Abstract

There has been a growing interest in equipping the objects and environment surrounding users with sensing capabilities. Smart indoor spaces such as smart homes and offices can implement the sensing and processing functionality, relieving users from the need of wearing/carrying smart devices. Enabling such smart spaces requires device-free, effortless sensing of user's identity and activities. Device-free sensing using WiFi has shown great potential in such scenarios, however, a fundamental question of person identification has remained unsolved. In this paper, we present WiWho, a framework that can identify a person from a small group of people in a device-free manner using WiFi. We show that Channel State Information (CSI) used in recent WiFi can identify a person's steps and walking gait. The walking gait being distinguishing characteristics for different people, WiWho uses CSI-based gait for person identification. We demonstrate how step and walk analysis can be used to identify a person's walking gait from CSI, and how this information can be used to identify a person. WiWho does not require a person to carry any device and is effortless since it only requires the person to walk for a few steps (e.g. entering a home or an office).
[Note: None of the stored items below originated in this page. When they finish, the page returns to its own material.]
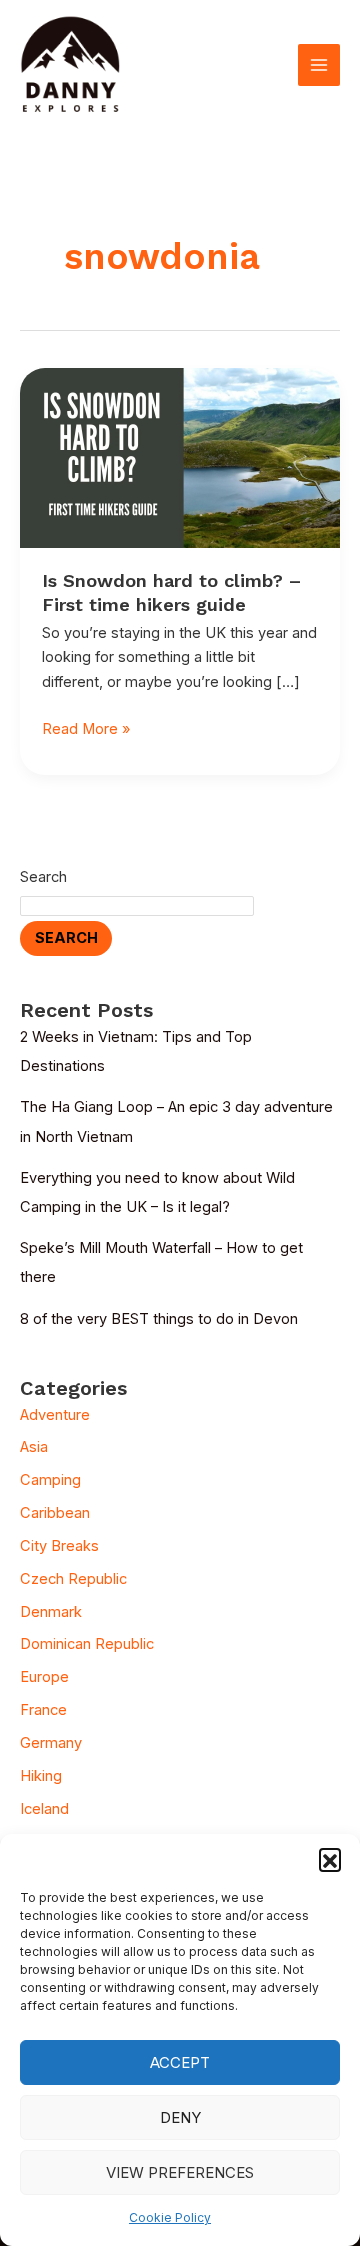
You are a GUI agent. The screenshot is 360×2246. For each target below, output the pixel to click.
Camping (50, 1480)
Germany (51, 1743)
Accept (180, 2062)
We evaluate WiWho using experiments at multiple locations with a total of 20 volunteers, and show that it can identify a person with average accuracy of 92% to 80% from a group of 2 to 6 people respectively. We also show that in most cases walking as few as 2-3 meters is sufficient to recognize a person's gait and identify the person. We discuss the potential and challenges of WiFi-based person identification with respect to smart space applications.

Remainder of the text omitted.